Most of Neeraja’s research straddles the boundaries of systems, and Machine Learning (ML). Advances in Systems, Machine Learning (ML), and hardware architectures are about to launch a new era in which we can use the entire cloud as a computer. New ML techniques are being developed for solving complex resource management problems in systems. Similarly, systems research is getting influenced by properties of emerging ML algorithms, and evolving hardware architectures. Bridging these complementary fields, her research focuses on using and developing ML techniques for systems, and building systems for ML.
“Traditional resource management techniques that rely on simple heuristics often fail to achieve predictable performance in contemporary complex systems that span physical servers, virtual servers, private and/or public clouds. My dissertation work brings the benefits of data-driven models to resource management of such complex systems.
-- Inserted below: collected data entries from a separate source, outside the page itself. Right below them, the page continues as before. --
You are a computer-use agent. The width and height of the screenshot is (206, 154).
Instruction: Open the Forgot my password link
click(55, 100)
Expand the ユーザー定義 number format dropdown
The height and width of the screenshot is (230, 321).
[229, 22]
I argue that the advancements in ML can be leveraged to manage and optimize today’s systems by deriving actionable insights from the performance and utilization data these systems generate. To realize this vision of model-based resource management, I dealt with the key challenges data-driven models raise: uncertainty in predictions, cost of training, and generalizability from benchmark datasets to real-world systems datasets.
In future, I plan to continue working on problems that further the over-arching vision of an easy-to-use and cost efficient cloud. In theory, such a cloud would offer management-less and fine-grained consumption-based access to satisfy users’ cost and performance goals. As a postdoc, I am building a simple interface for serverless computing systems that hides the complexity of resource allocation from users while satisfying their cost-performance goals. Further, in the context of ML workloads, I envision a model-less interface for serving inference from ML models; such an interface allows users to specify high-level goals in terms of accuracy, latency, and performance SLOs. Working with students at Stanford, I built a model-less serving system to support this interface with novel model-selection and autoscaling mechanisms. I believe, taking these steps will enable a fully automated cloud, meeting the requirements of existing and emerging new workloads.”